There’s a park in southern California that’s high on my list of places I want to visit someday. This park preserves the story of the citrus industry and its role in the history of California. The park recaptures the time when “Citrus was King” in California, recognizing the importance of agriculture to the state.

Western View

It goes all the way back to the Spanish Mission days. The mission padres planted the first varieties on the grounds of Mission San Gabriel around 1803. Later, an emigrant from Kentucky, William Wolfskill, developed more acreage from seedlings he obtained in 1841. In the mid- to-late 1800s, lemon, lime, and orange trees grew in today’s downtown Los Angeles.

The industry got a boost In 1873, when the U.S. Department of Agriculture sent two small navel orange trees to Riverside resident Eliza Tibbets. Those trees, growing in near perfect soil and weather conditions, produced an especially sweet and flavorful fruit. Word of this far superior orange quickly spread, and a great agricultural industry was born.

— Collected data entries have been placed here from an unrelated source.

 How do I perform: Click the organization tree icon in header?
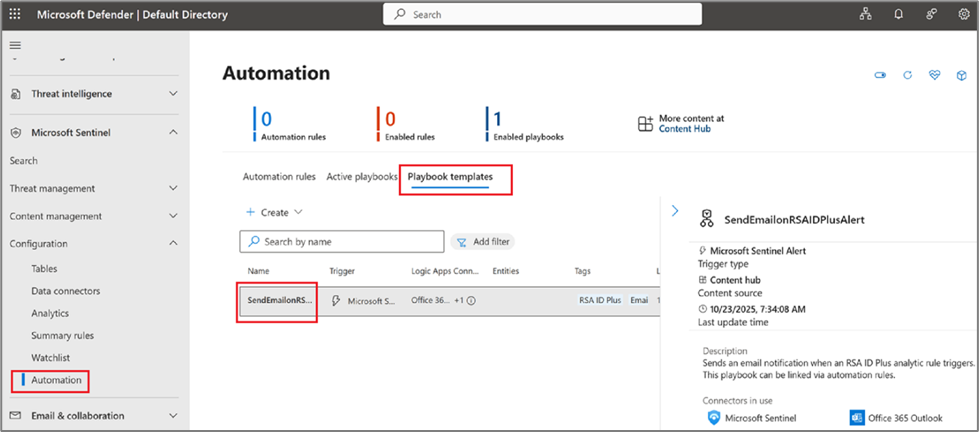pos(866,15)
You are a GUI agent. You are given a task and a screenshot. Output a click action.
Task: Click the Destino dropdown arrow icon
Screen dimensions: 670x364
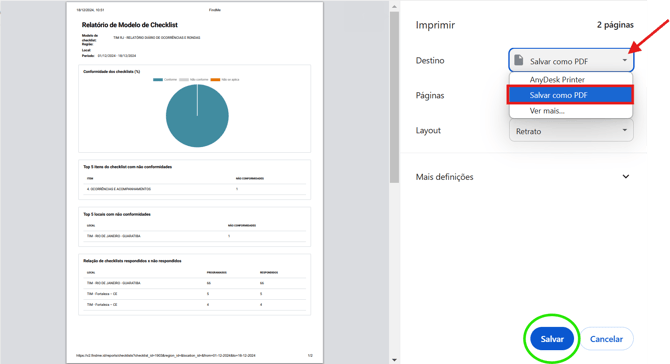[x=625, y=60]
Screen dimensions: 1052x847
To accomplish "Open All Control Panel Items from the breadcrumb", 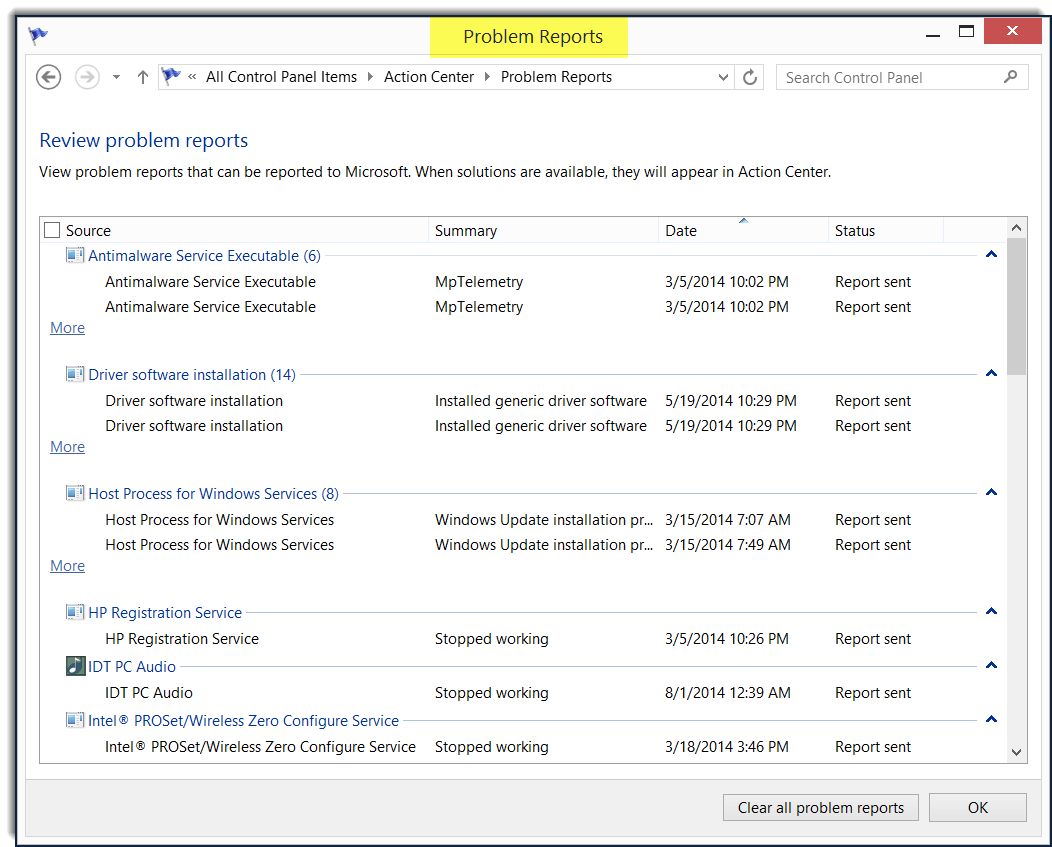I will click(x=281, y=76).
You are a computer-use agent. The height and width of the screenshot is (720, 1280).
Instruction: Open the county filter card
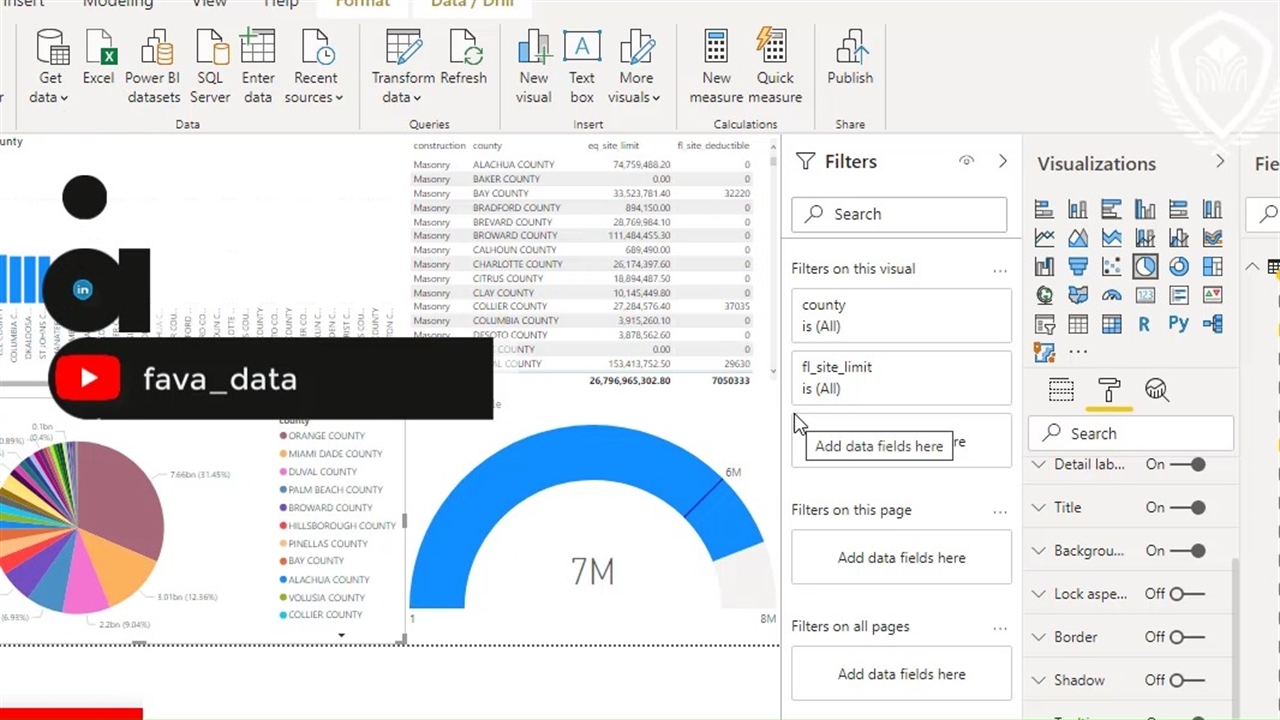click(x=901, y=316)

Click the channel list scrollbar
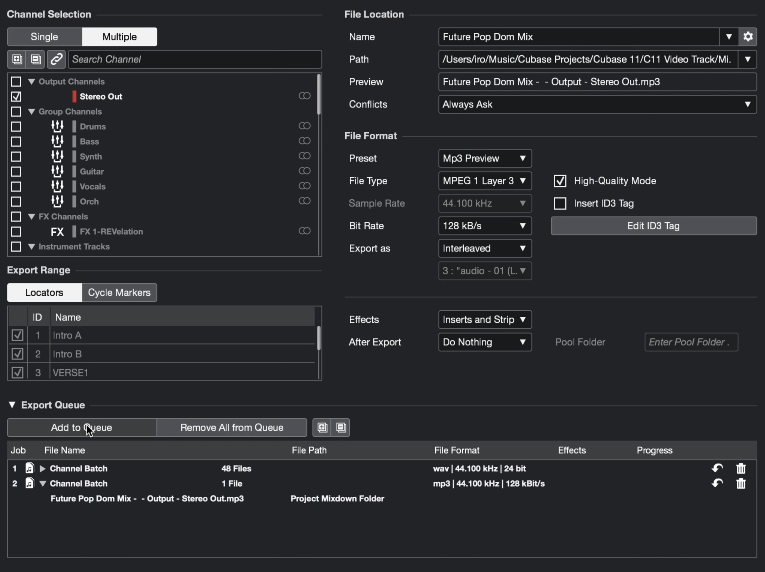(x=319, y=94)
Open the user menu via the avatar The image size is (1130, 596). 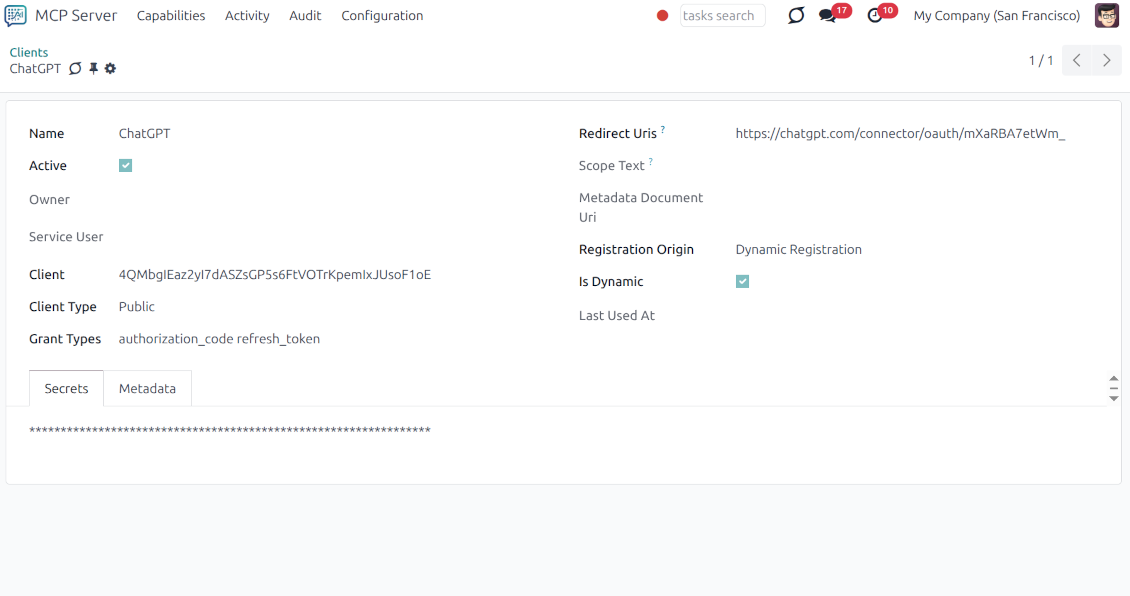coord(1106,15)
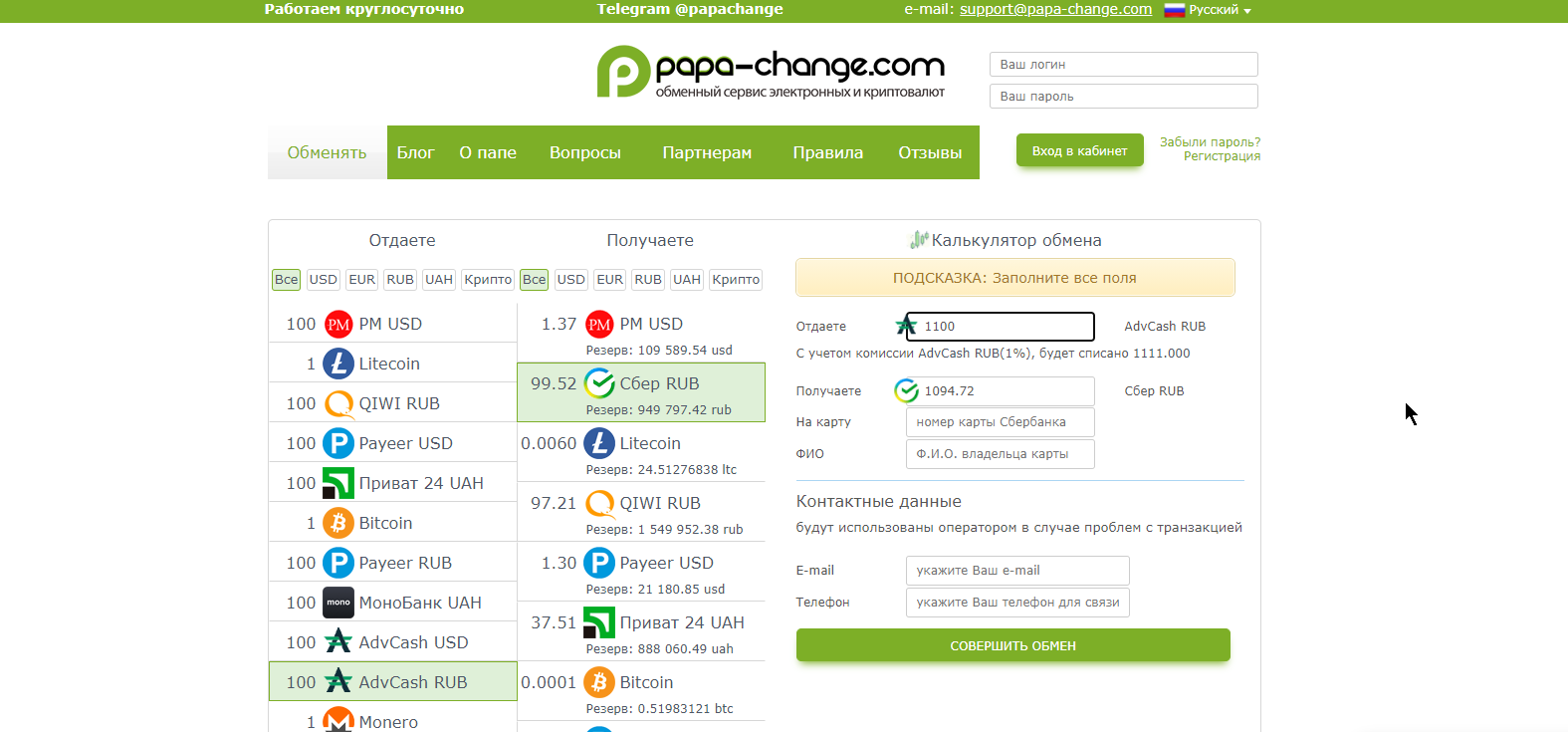Select the МоноБанк UAH icon
The height and width of the screenshot is (732, 1568).
pyautogui.click(x=338, y=603)
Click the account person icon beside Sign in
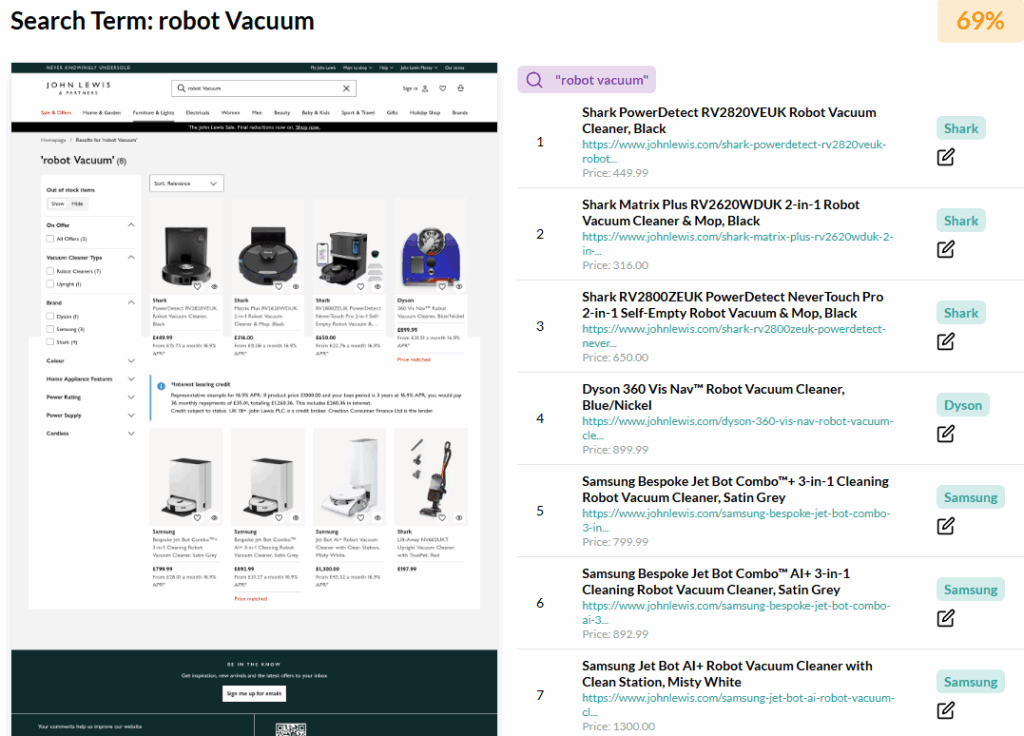Image resolution: width=1024 pixels, height=736 pixels. [425, 88]
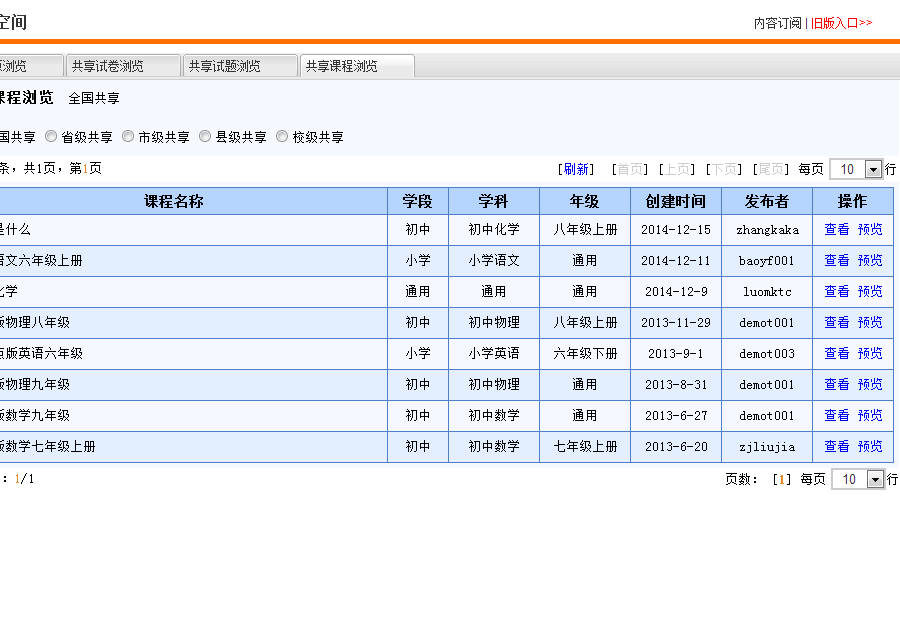The image size is (900, 635).
Task: Click the 课程名称 column header
Action: pos(174,201)
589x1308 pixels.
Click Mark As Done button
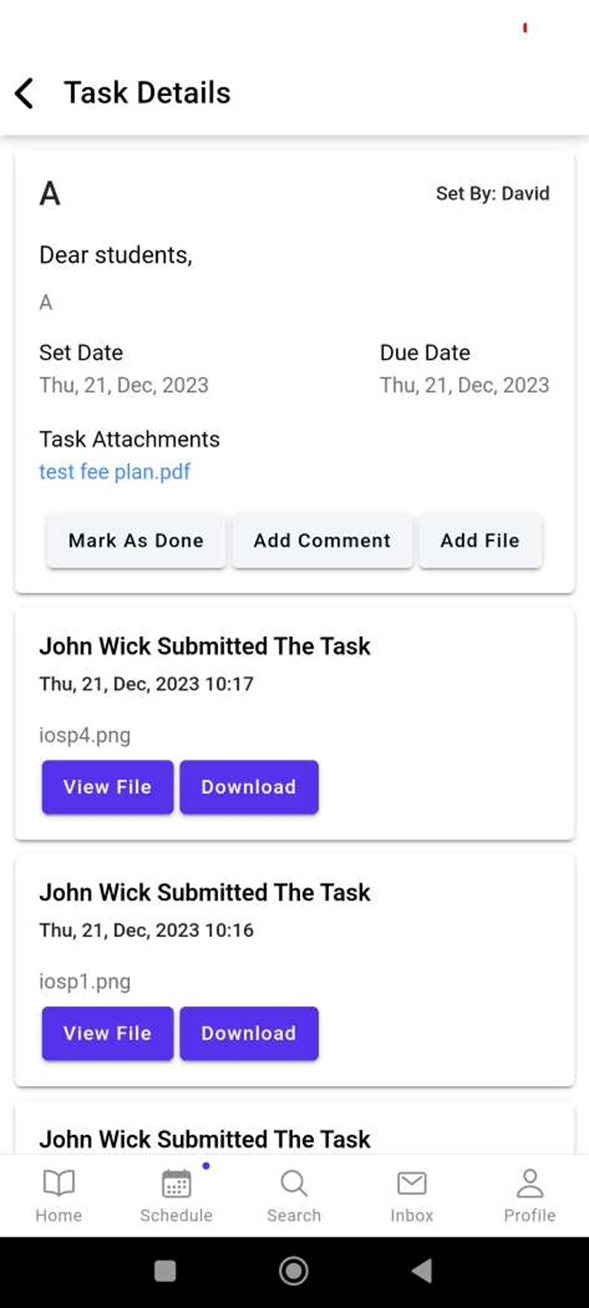pyautogui.click(x=136, y=541)
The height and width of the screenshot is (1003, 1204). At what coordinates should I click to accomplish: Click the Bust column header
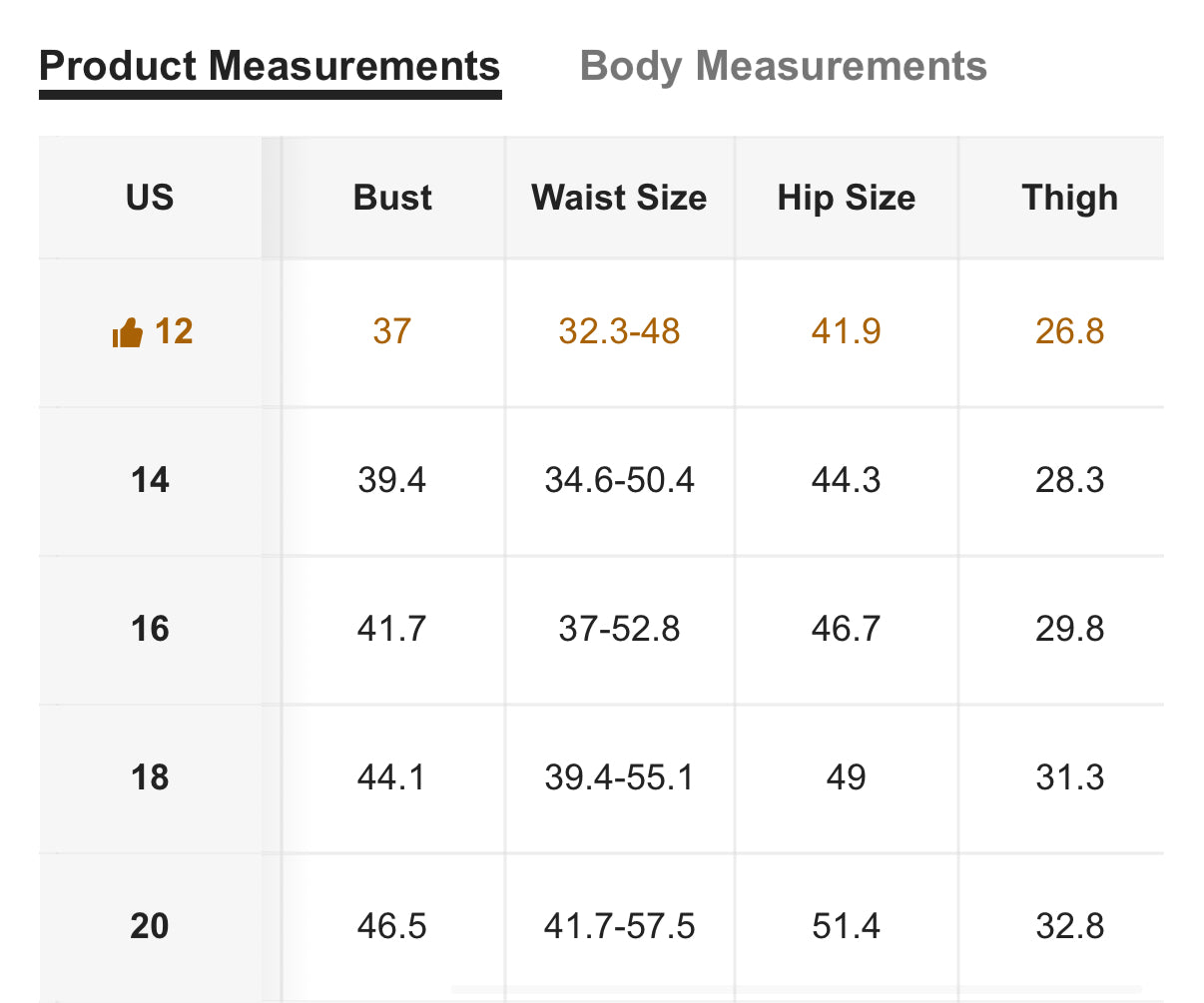[x=392, y=198]
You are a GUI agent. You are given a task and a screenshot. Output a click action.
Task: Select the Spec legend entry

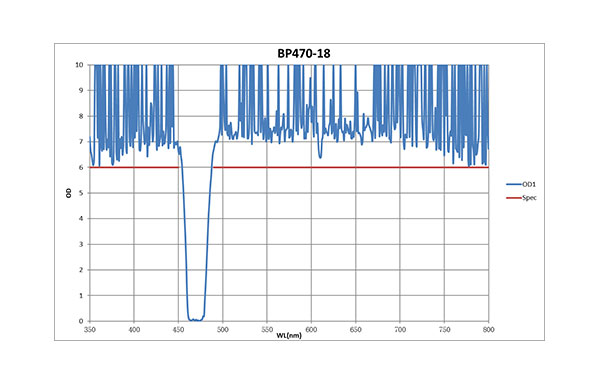coord(522,198)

In the early 1900s, an effort to promote citrus ranching in the state brought hundreds of would-be citrus barons to California for the “second Gold Rush.” The lush groves of oranges, lemons and grapefruit created California’s image as the Golden State – the land of sunshine and opportunity.

At the park entrance is a big orange – it’s an old-fashioned roadside fruit stand. These stands used to grace many of the highways in the southern half of the state. One of the last stands was on highway 99, north of Madera, where travelers were served fresh fruit and hamburgers up till this century, when new freeway construction closed the old orange stand down for good.

The locus for citrus in the late 1800s and the early 1900s were mainly in Los Angeles, San Bernardino, and Orange counties. Those groves have been mostly paved over and turned into homes and businesses. However, citrus is still a huge and vitally important crop in the central valley and in Ventura and San Diego counties.

So if you ever find yourself over in Riverside, near the fair grounds, take a little time and go check out one of the few state parks ever devoted to an agricultural commodity. You can Google California Citrus State Park for more information.

I’m Len Wilcox and that’s the Western View from AgNet West.